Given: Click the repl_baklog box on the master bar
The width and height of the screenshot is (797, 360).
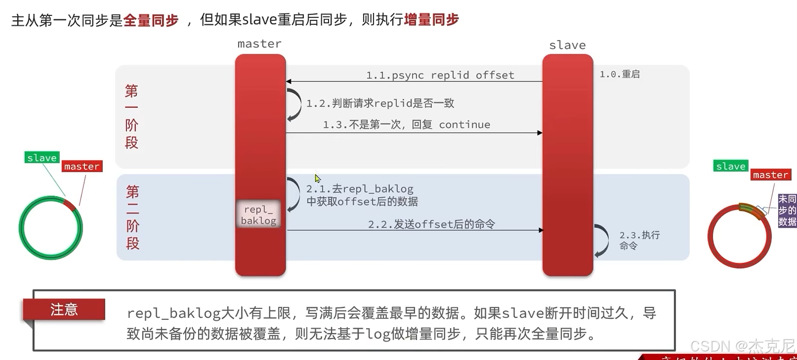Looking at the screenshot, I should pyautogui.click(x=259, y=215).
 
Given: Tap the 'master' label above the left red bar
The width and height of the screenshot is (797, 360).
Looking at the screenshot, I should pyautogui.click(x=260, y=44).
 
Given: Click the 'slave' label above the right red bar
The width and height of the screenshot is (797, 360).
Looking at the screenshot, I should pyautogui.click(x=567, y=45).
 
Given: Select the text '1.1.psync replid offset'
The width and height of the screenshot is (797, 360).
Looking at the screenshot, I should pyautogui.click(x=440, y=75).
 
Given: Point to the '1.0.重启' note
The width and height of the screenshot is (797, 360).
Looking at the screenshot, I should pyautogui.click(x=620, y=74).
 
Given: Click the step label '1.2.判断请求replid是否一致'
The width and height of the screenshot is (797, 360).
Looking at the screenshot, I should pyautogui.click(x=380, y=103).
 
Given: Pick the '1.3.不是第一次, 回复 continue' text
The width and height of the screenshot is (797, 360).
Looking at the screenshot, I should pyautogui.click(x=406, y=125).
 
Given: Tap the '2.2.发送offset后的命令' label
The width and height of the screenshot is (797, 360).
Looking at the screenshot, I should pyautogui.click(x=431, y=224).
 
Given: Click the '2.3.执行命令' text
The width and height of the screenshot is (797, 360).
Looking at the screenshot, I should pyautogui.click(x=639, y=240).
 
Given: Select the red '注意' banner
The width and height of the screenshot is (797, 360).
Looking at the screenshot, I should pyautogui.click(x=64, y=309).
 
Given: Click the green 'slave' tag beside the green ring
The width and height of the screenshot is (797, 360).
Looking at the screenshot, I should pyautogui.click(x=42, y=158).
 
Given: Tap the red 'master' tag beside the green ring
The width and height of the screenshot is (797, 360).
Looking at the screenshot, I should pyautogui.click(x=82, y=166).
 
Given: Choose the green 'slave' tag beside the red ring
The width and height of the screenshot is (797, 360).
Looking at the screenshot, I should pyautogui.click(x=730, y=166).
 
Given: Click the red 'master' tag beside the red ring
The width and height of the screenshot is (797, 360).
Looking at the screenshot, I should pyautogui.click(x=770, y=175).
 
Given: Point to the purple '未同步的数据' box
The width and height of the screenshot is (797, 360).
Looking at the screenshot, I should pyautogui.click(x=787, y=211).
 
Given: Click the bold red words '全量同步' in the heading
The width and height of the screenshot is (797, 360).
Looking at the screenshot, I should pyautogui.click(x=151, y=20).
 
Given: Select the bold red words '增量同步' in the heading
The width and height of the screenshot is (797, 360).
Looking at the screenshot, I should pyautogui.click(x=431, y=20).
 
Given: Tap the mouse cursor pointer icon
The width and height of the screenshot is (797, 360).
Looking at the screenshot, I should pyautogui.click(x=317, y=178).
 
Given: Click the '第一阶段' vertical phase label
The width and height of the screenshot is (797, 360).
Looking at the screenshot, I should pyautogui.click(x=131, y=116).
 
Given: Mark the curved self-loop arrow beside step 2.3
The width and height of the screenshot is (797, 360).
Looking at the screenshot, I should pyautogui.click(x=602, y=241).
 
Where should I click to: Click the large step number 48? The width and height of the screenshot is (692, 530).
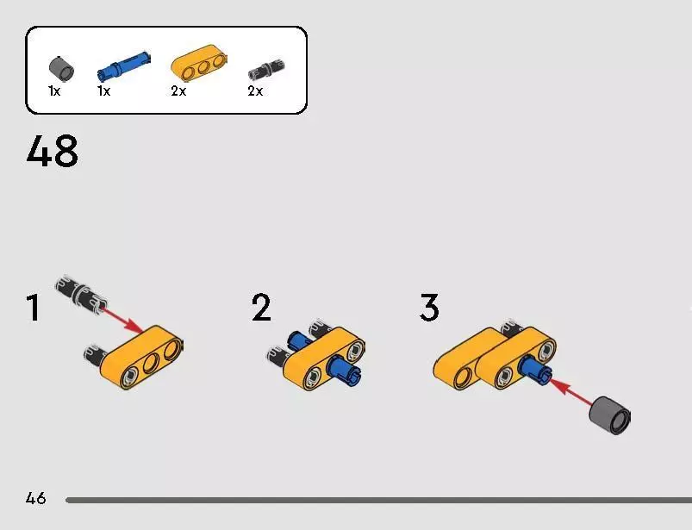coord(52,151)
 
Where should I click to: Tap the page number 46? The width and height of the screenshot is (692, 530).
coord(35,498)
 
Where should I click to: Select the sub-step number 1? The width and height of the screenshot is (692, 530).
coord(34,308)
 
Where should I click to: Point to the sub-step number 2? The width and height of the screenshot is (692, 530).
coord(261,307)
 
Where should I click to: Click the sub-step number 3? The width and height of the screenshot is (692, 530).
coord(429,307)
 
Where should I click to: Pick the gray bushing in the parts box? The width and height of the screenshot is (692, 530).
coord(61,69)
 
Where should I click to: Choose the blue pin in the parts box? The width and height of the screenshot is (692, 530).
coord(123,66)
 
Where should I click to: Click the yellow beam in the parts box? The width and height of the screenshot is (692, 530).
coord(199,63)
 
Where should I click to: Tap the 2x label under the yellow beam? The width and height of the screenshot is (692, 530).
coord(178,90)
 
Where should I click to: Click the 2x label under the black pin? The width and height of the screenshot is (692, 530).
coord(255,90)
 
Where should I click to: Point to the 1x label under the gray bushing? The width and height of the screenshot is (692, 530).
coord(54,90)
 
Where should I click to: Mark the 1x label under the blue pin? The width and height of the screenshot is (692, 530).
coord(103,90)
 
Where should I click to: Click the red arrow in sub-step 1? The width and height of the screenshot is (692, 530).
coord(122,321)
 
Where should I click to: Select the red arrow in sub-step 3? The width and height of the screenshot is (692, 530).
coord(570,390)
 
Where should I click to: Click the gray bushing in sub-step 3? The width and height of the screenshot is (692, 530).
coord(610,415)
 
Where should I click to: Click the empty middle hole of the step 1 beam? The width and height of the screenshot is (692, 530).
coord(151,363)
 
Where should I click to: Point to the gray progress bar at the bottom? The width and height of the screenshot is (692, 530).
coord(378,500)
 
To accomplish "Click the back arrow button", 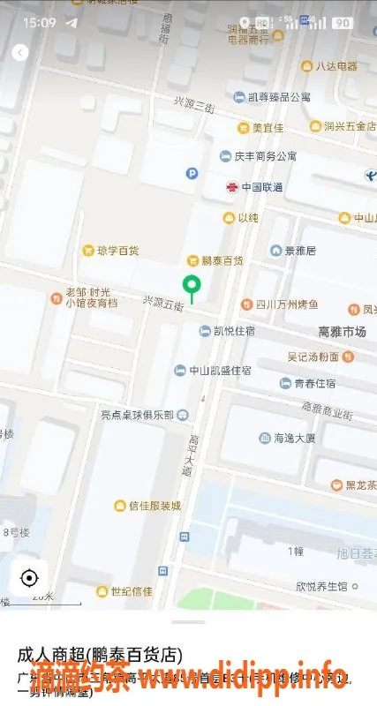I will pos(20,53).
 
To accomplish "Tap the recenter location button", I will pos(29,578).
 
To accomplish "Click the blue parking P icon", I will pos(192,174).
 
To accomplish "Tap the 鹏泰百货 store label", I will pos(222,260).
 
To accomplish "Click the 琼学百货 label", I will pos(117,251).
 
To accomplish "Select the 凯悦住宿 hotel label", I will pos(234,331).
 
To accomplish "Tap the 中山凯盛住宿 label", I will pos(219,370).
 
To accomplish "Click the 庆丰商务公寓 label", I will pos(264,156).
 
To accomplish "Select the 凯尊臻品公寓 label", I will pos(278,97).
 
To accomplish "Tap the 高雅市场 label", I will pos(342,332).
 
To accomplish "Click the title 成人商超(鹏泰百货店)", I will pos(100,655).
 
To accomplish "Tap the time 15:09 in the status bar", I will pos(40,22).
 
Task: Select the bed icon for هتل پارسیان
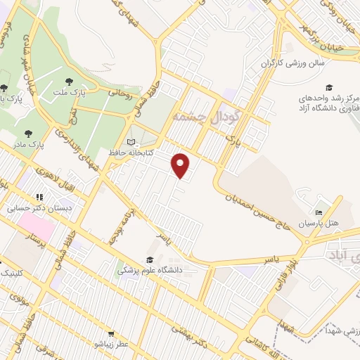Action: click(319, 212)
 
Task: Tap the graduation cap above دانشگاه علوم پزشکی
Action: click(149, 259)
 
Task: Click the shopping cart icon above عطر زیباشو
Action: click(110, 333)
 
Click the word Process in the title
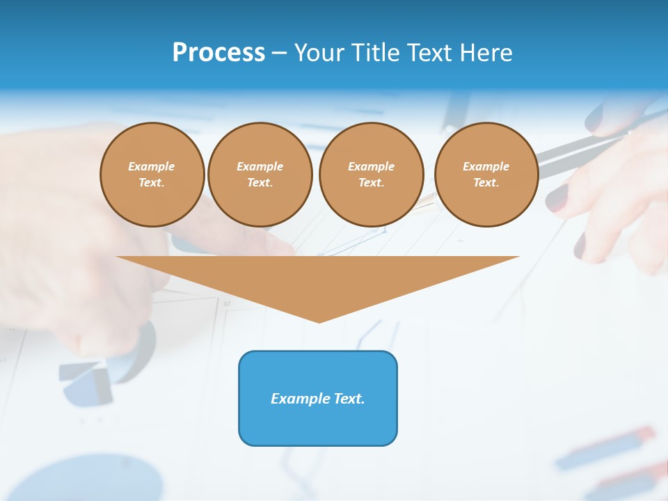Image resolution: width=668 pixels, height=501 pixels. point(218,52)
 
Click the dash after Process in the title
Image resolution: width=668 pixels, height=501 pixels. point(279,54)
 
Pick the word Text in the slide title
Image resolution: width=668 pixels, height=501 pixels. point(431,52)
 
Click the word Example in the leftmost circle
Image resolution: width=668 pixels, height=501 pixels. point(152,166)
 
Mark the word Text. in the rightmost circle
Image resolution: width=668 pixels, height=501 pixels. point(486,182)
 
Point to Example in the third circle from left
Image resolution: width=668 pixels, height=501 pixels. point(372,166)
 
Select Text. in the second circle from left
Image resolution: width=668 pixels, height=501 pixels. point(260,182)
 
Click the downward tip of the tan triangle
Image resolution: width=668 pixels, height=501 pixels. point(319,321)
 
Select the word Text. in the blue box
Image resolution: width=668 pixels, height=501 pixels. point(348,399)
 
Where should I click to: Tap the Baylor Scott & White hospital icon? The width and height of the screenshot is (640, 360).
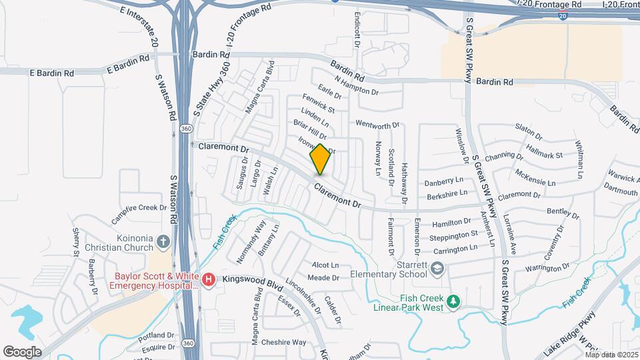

────

• _DIRECTIONS_
List every line in the material above that contains the word "heading".

• _EXERCISE RESPONSE_
Given: Click the bold red words '全量同步' in the heading
Given: Select the bold red words '增量同步' in the heading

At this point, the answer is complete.